2022-05-17 01:58:37

by Chen Wandun

[permalink] [raw]
Subject: [PATCH 1/2] psi: add support for multi level pressure stall trigger

Nowadays, psi events are triggered when stall time exceed
stall threshold, but no any different between these events.

Actually, events can be divide into multi level, each level
represent a different stall pressure, that is help to identify
pressure information more accurately.

echo "some 150000 350000 1000000" > /proc/pressure/memory would
add [150ms, 350ms) threshold for partial memory stall measured
within 1sec time window.

Signed-off-by: Chen Wandun <[email protected]>
---
include/linux/psi_types.h | 3 ++-
kernel/sched/psi.c | 19 +++++++++++++------
2 files changed, 15 insertions(+), 7 deletions(-)

=== PROVIDED RECORDS ===
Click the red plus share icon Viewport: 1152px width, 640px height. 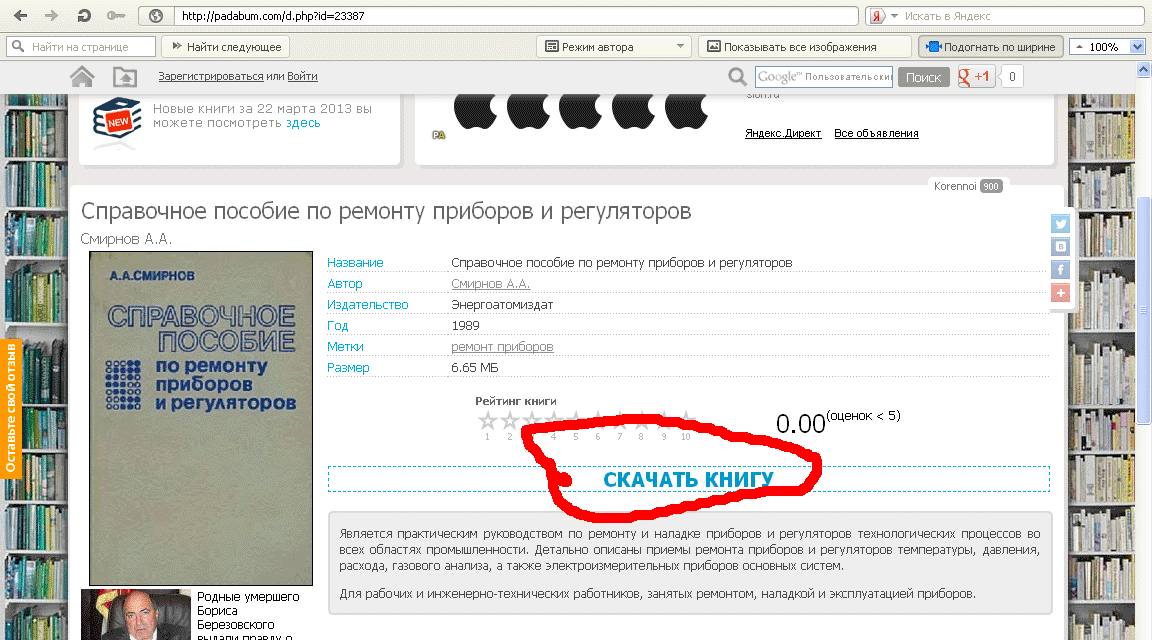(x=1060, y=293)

...

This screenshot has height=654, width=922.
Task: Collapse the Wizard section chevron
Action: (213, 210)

=== WHAT THE TASK REQUIRES ===
Could you quote the psi patch text from "Nowadays, psi events" up to and including "information more accurately.", word for word?

=== RESULT OF THIS EXERCISE ===
Nowadays, psi events are triggered when stall time exceed
stall threshold, but no any different between these events.

Actually, events can be divide into multi level, each level
represent a different stall pressure, that is help to identify
pressure information more accurately.